Senate Majority Leader Mitch McConnell acted Thursday to change the rules needed to confirm a Supreme Court nominee as Democrats continue their attempts to block Neil Gorsuch from advancing to the position of associate justice.
The move was largely expected as at least 41 Democrats announced their opposition to the nomination, meaning Republicans would be unable to confirm Gorsuch under existing rules, which require 60 votes.
That meant they had no choice other than to -- as has become the popular phrase -- go "nuclear" and reduce the threshold to a simple majority of 51.
President Trump encouraged McConnell to use the option the day after announcing Gorsuch, 49, a Colorado federal appeals court judge, as his first Supreme Court pick.
"If we end up with that gridlock, I would say, if you can, Mitch, go nuclear," Trump said. "Because that would be an absolute shame if a man of this quality was caught in the web."

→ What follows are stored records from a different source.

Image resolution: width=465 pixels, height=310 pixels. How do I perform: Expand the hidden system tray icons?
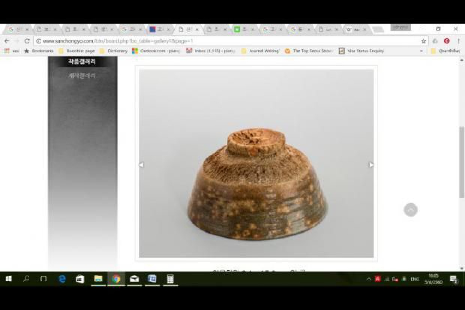pos(369,279)
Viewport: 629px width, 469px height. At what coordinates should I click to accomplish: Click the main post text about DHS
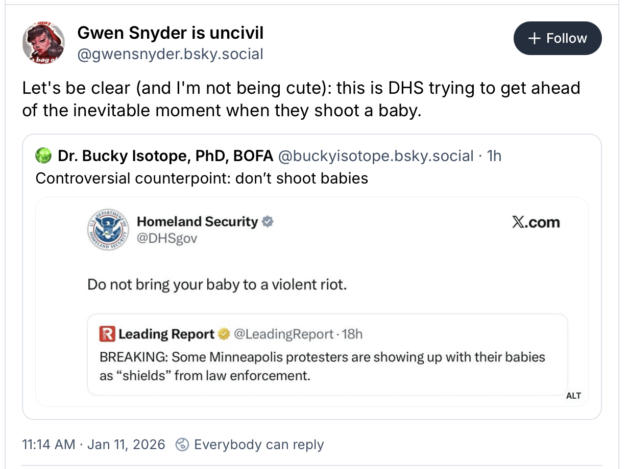tap(301, 98)
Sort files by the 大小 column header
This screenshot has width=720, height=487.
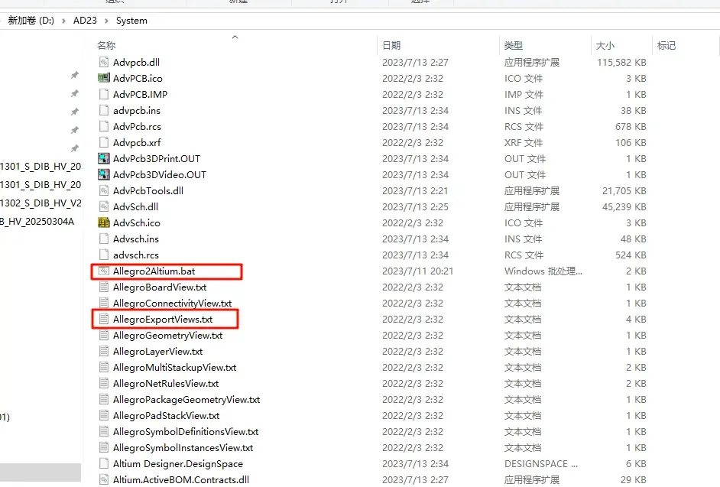tap(605, 45)
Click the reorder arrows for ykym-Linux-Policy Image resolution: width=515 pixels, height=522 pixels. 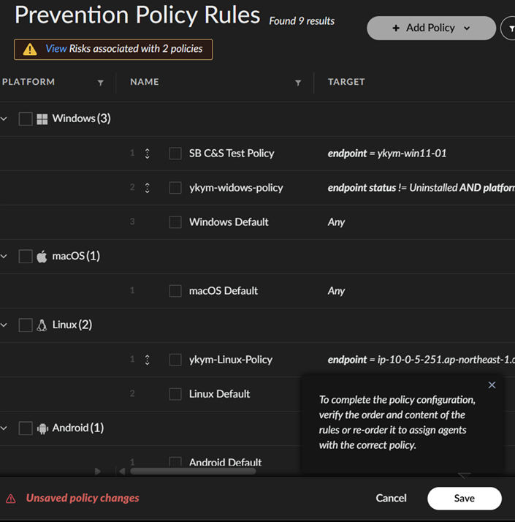tap(147, 360)
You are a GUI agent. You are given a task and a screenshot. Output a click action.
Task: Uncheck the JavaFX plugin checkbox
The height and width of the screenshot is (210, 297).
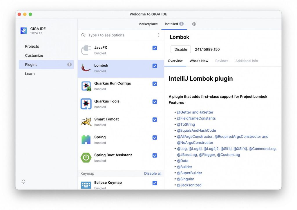point(155,48)
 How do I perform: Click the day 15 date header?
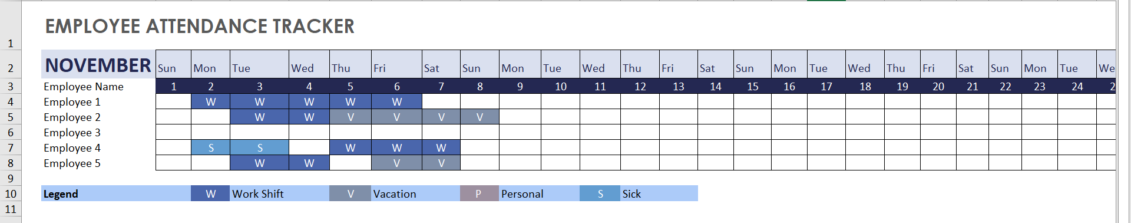753,87
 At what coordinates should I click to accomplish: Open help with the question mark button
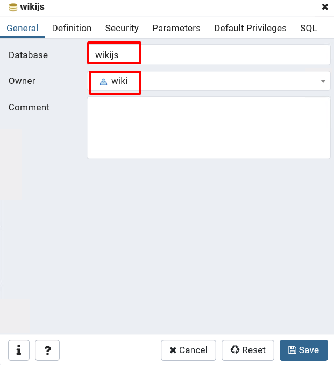47,350
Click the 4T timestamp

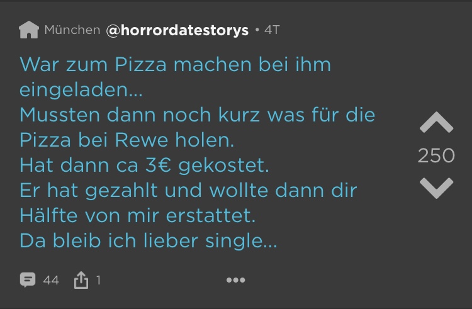pos(272,30)
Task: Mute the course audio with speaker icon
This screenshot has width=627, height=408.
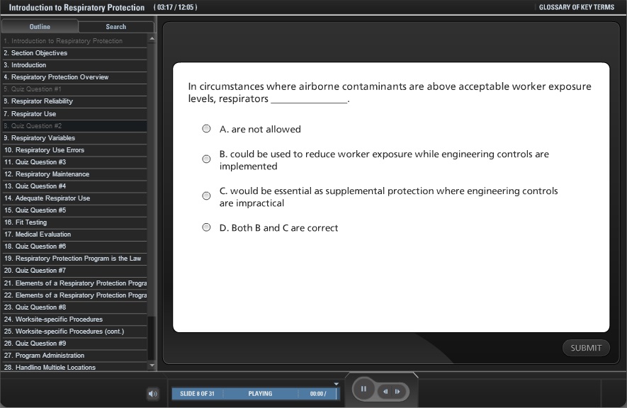Action: click(x=153, y=394)
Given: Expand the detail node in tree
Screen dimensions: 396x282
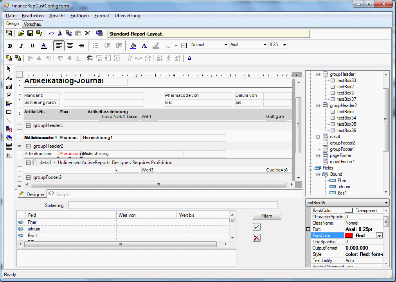Looking at the screenshot, I should coord(318,137).
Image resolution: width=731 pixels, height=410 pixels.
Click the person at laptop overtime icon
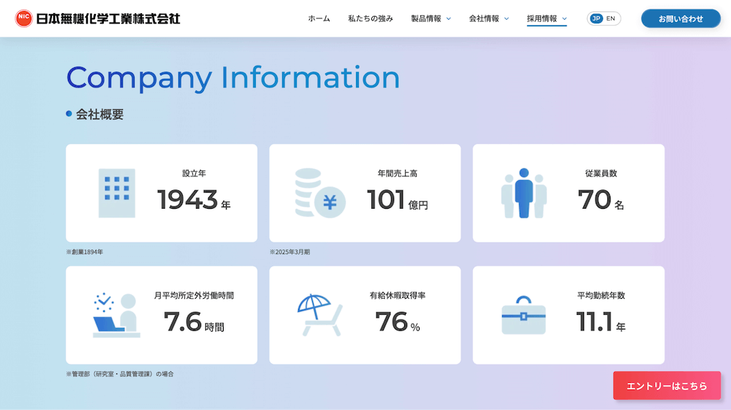click(116, 316)
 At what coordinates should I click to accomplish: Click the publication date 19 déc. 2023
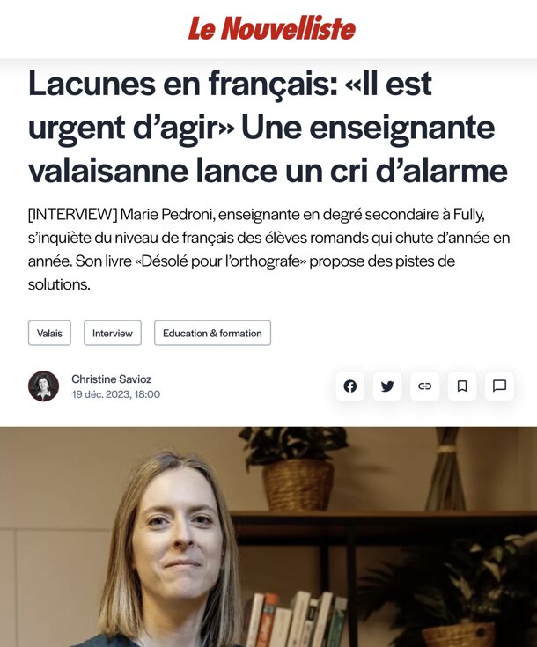point(115,394)
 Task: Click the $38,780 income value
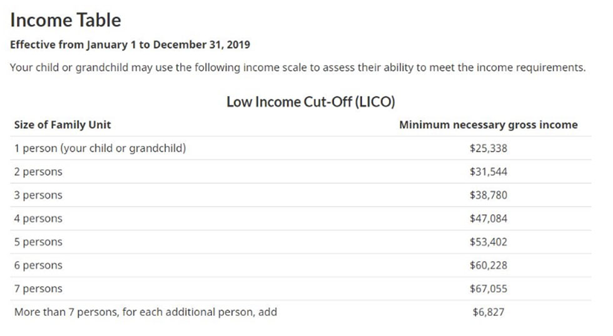[x=489, y=195]
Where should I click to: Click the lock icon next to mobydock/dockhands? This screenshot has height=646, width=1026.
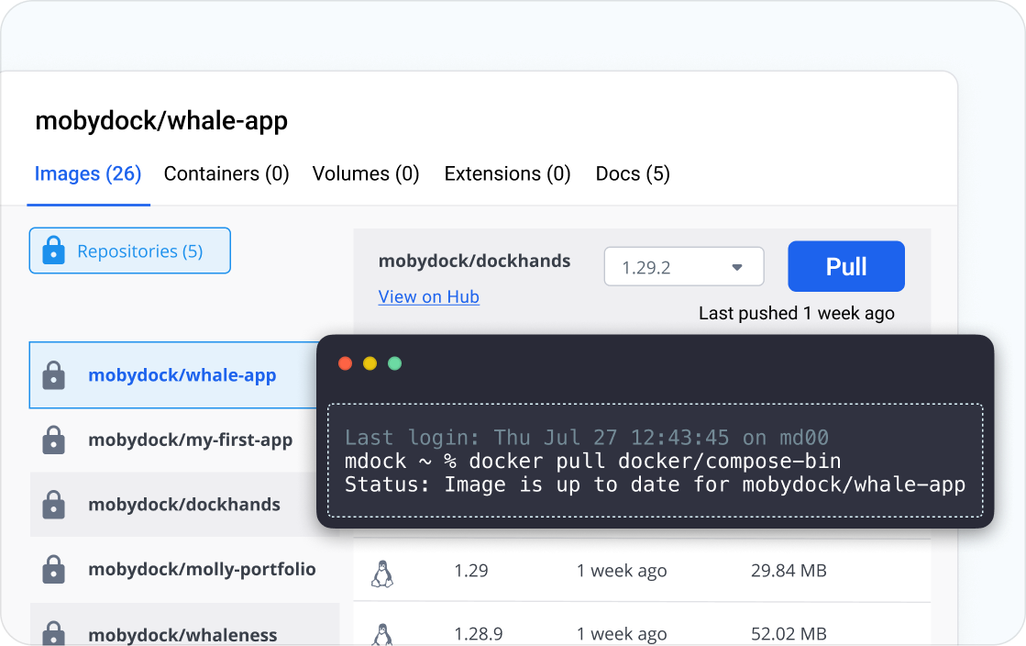[x=54, y=505]
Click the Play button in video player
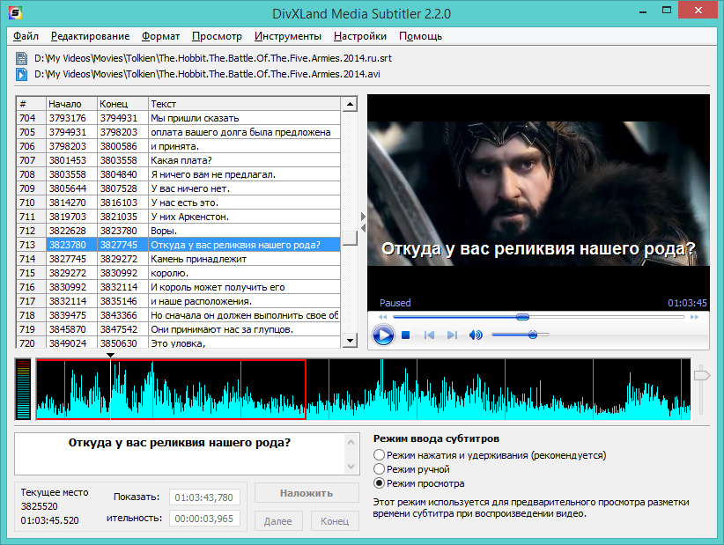This screenshot has height=545, width=724. coord(382,335)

Here is how the maneuver works:
What is the nuclear option?
"Going nuclear" is a colloquial term that emerged in recent years to describe changing the long-standing precedent for confirmation of presidential nominees. It reduces the minimum required votes from 60 to a simple majority of 51.
Under Senate rules, three-fifths of senators are required to vote in favor of ending debate, or for cloture. But in 2013, Senate Democrats employed a series of procedural maneuvers to change that requirement to a simple majority for all Cabinet-level and judicial nominations, except for those to the Supreme Court.
The elimination of the three-fifths threshold became known as the nuclear option.
While senators have been talking about it for weeks, it became a real option for Supreme Court nominees only on Monday, after 41 of the 48 Senate Democrats and independents caucusing with Democrats announced they would vote against cloture on Gorsuch.
With Senate Republicans holding 52 seats, they need at least eight Democrats or independents to clear the cloture motion. As of Monday afternoon, only four Democrats said they will vote for cloture, and three were undecided.
McConnell expressed certainty that Gorsuch will be confirmed by the end of this week.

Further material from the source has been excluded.